### やること
• 1. 本文によると、木造住宅は適切な維持管理を続ければ何年もつと言われていますか。
• 2. 次の(a)〜(c)は本文の内容と合っていますか。それぞれ「はい」か「いいえ」で答え、決め手になる本文の言葉をそのまま引用してください。
(a) 人口と世帯数は、どちらも減っていくことが明らかになっている。
(b) 住宅を長持ちさせるのに、維持管理への投資はいらない。
(c) 軽くなった住居費の分は、教育や余暇活動などに回せる。

木造住宅は、適切な維持管理を継続すれば 100年でももつと言われています。ではなぜ、30年で壊して新築する考え方が当たり前になっていたのでしょうか?

そこには、国民の根強い新築志向や産業界の思惑がありました。右肩上がりの社会経済情勢においては、家族構成の変化に伴う住まいの更新や、材料の改良・設備機器の進化などを新築住宅で享受するのが当たり前の時代だったのです。

しかし、時代は変わりました。これからの成熟社会では長く使うことが当たり前になっていきます。人口、世帯数ともに減少していくことが明らかになっている状況下において、新築住宅を積極的に供給する意味はないのです。

投資した資本・資源を早々に解体・除去する行為は、経済的観点のみならず、地球環境の観点からも持続可能な社会形成に寄与しません。

今ある住宅(既存住宅)をリフォームすることで長持ちさせ、社会全体で循環させていくことが、成熟社会における最重要課題の一つであることは間違いありません。

 

3.住宅を長持ちさせると住居費負担が軽減する

住宅を長持ちさせるためには維持管理に相応の投資が必要ですが、世代を超えて長きにわたり利用していくことにより、一世代あたりの住居費負担は軽減されることになります。軽減された分を、より快適な暮らしを実現するために、住生活の向上や教育、福祉、余暇活動などに充てることが可能となるのです。

「新築住宅を購入したはいいが、住宅ローンの返済に追われ、毎日の生活に全然ゆとりがない!」という話をよく耳にします。これじゃあ何のためにマイホームを購入したのかわかりませんよね!?

「中古住宅購入×リフォーム」で、住宅費負担に縛られない豊かでゆとりのある毎日を実現することができるのです。

### データ一覧
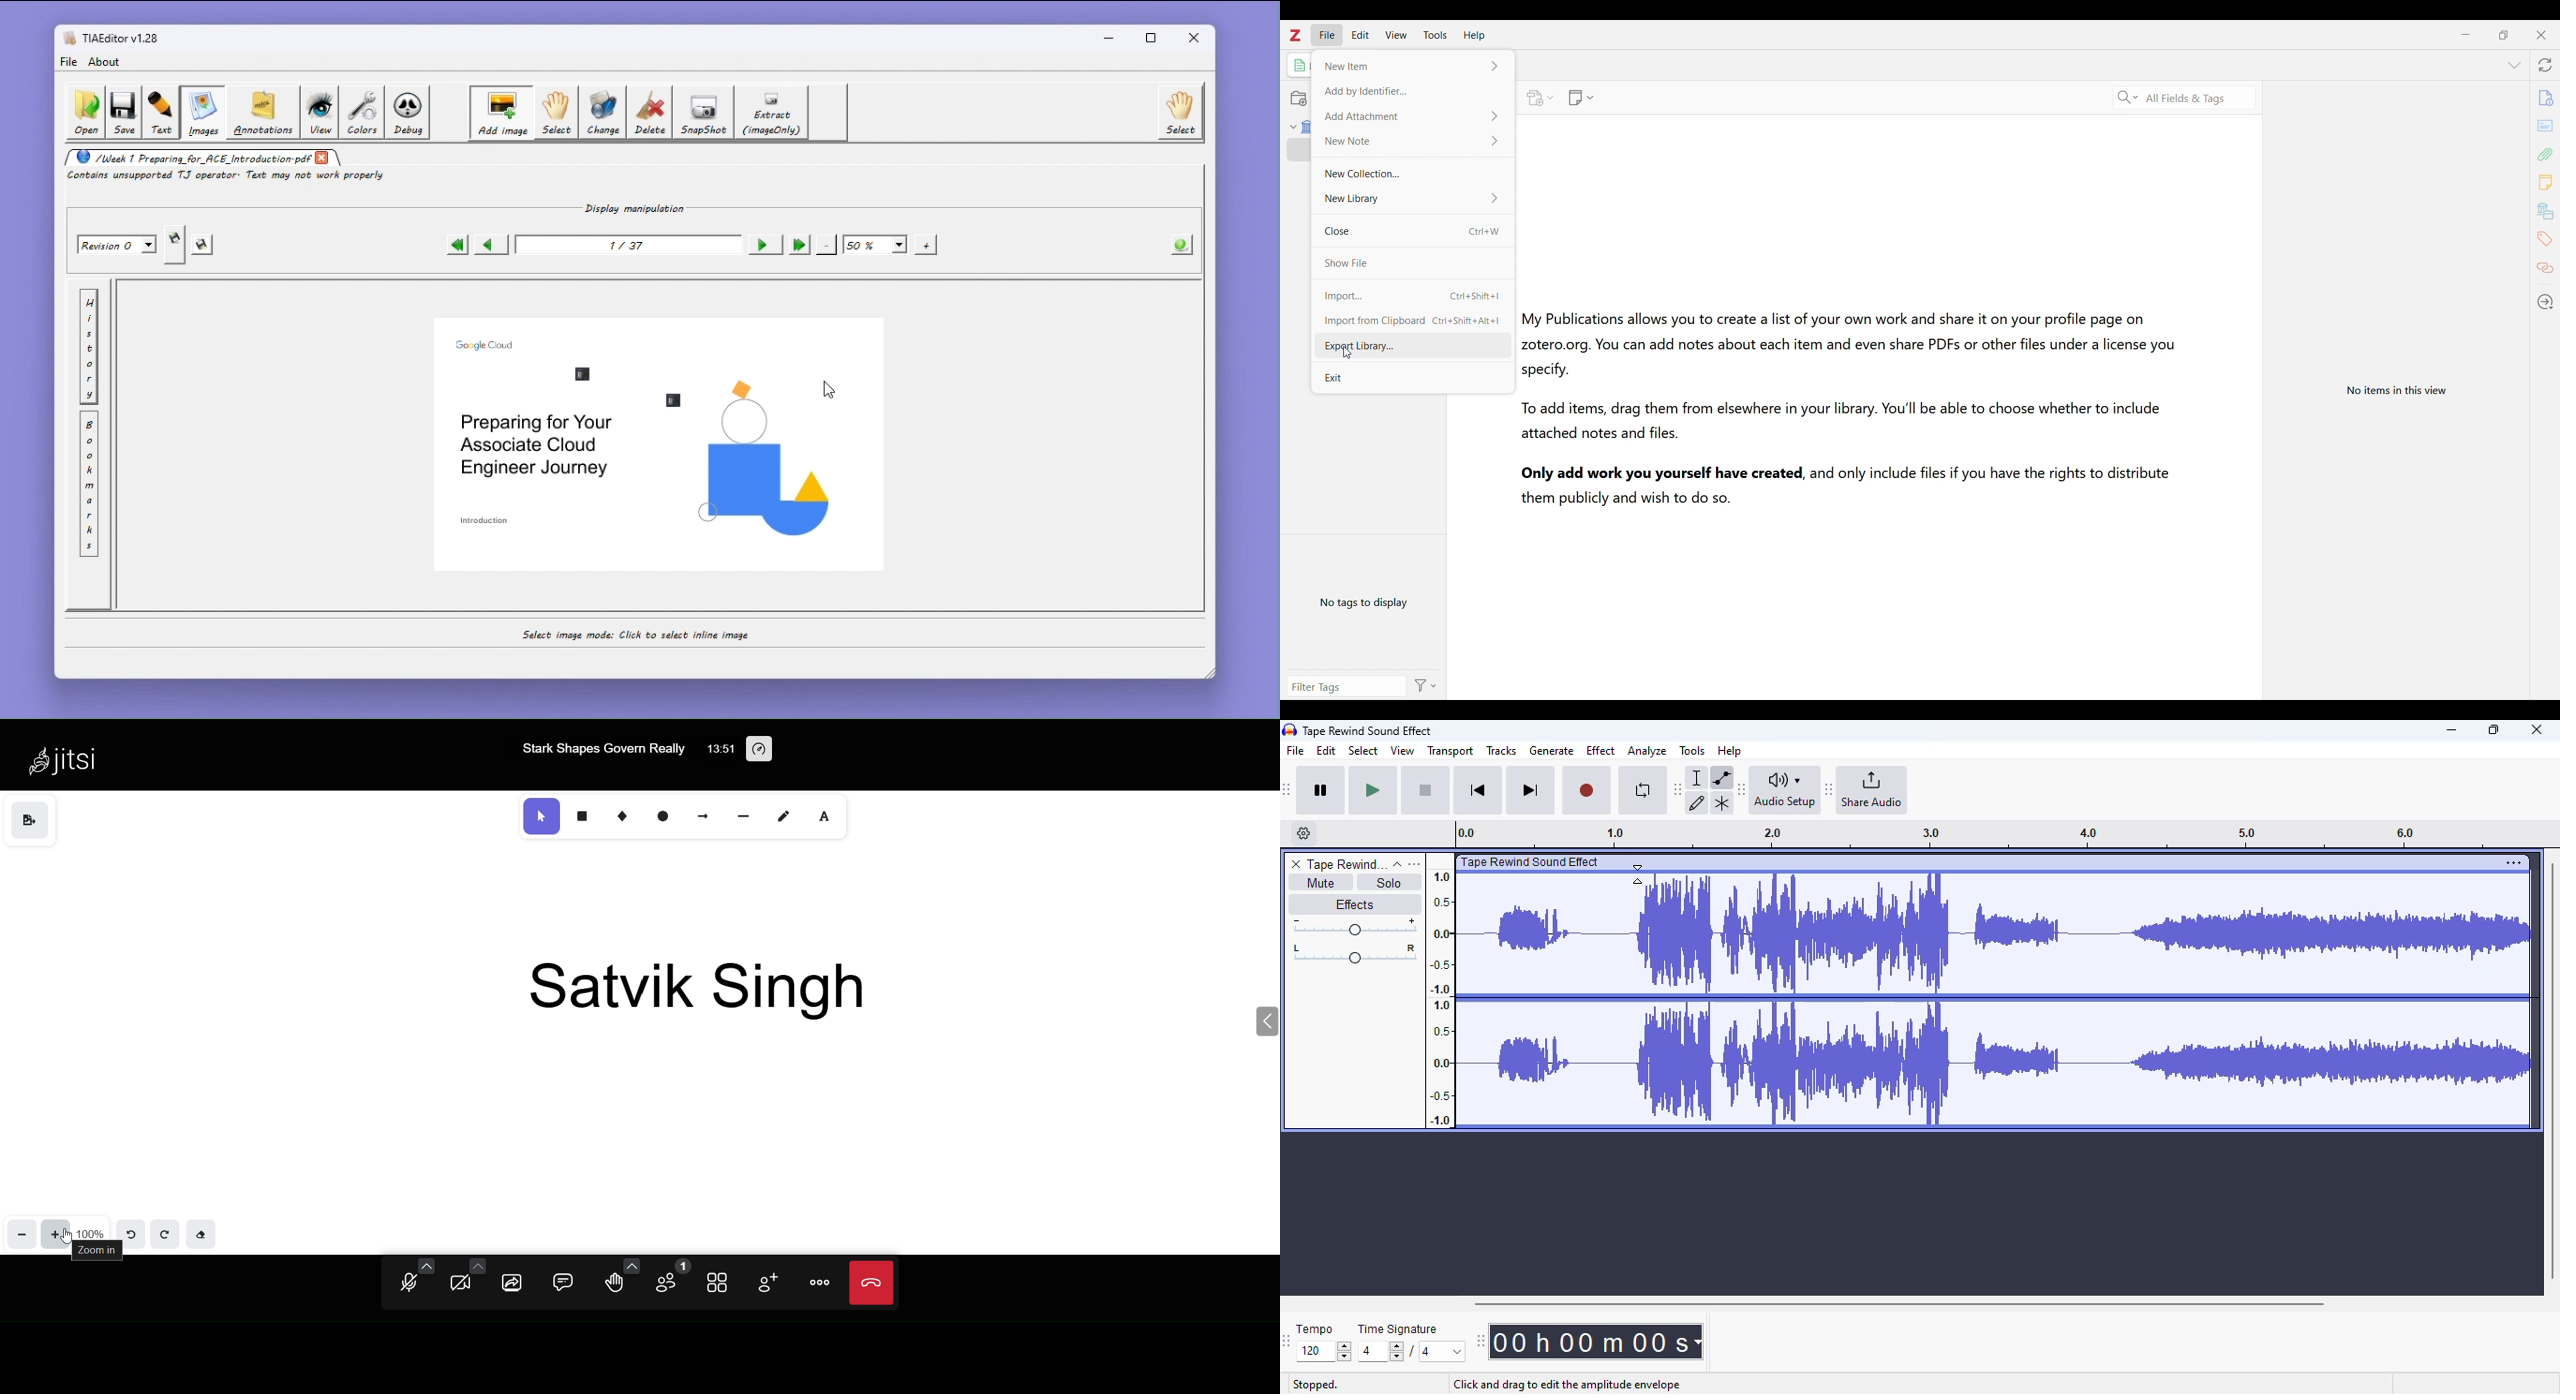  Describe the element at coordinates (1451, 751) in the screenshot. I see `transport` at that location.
...
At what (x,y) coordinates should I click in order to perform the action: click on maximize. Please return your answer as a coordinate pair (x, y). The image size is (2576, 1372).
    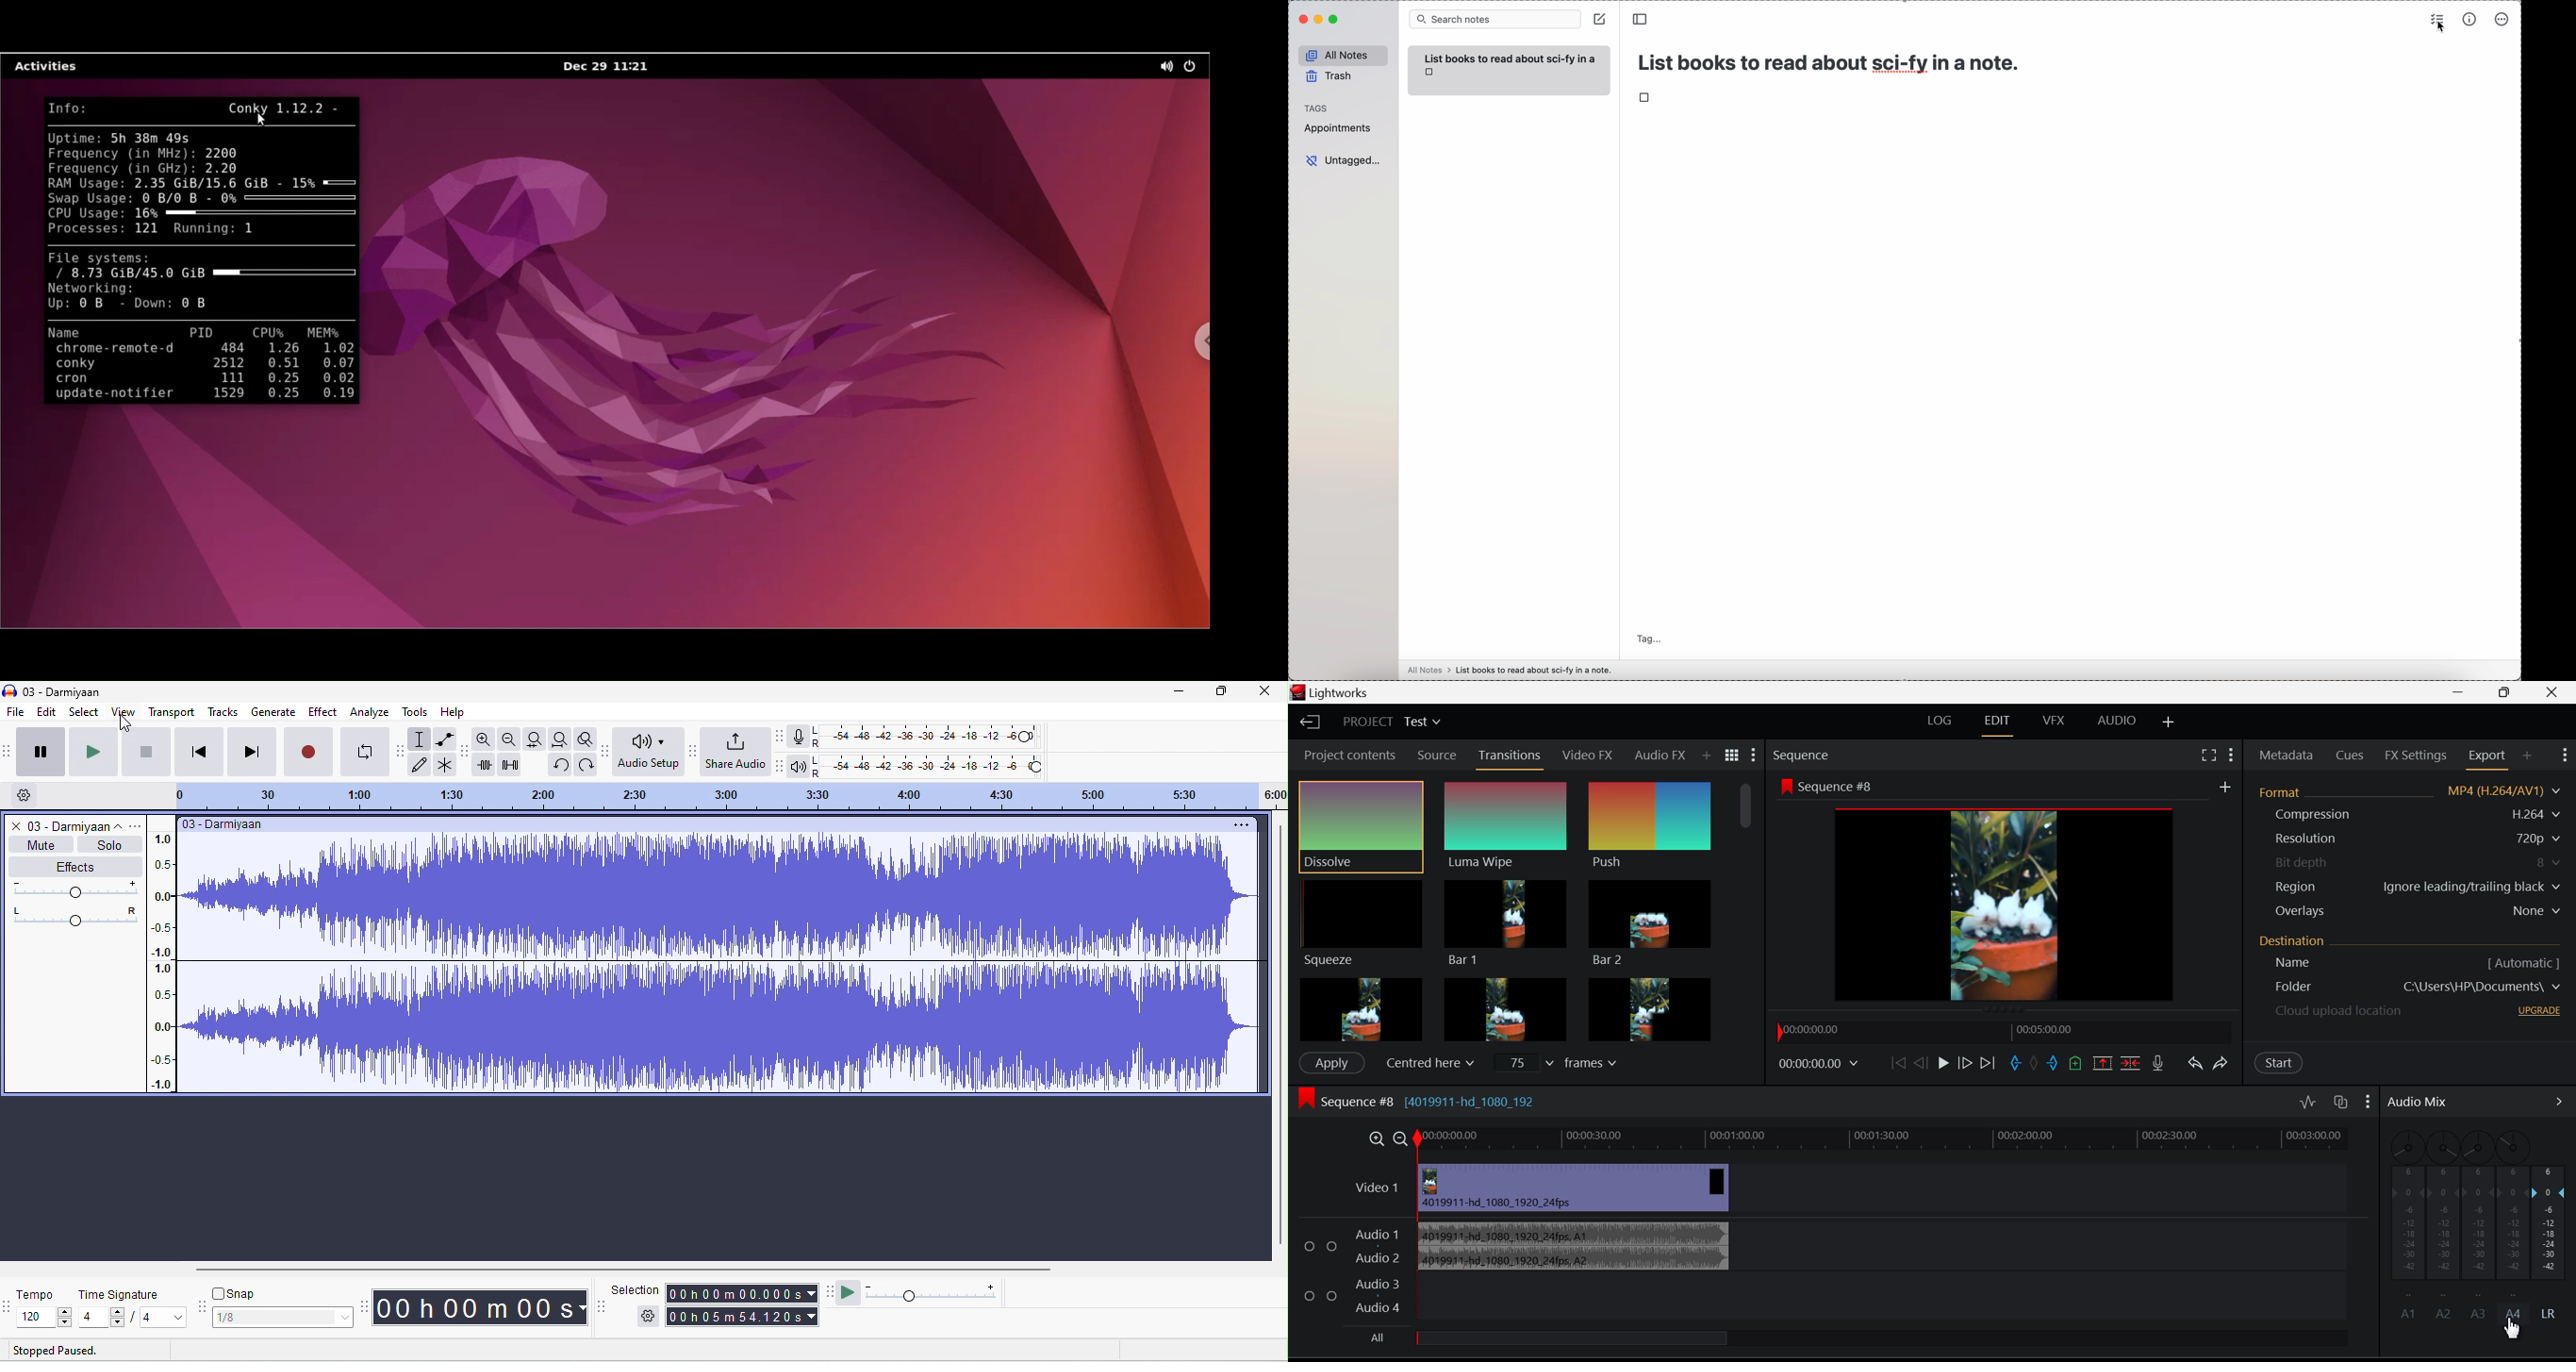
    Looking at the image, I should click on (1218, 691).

### それぞれの答え
• 1. 100年でももつと言われています。

• 2.
(a) はい。「人口、世帯数ともに減少していくことが明らかになっている」
(b) いいえ。「住宅を長持ちさせるためには維持管理に相応の投資が必要ですが」
(c) はい。「住生活の向上や教育、福祉、余暇活動などに充てることが可能となるのです」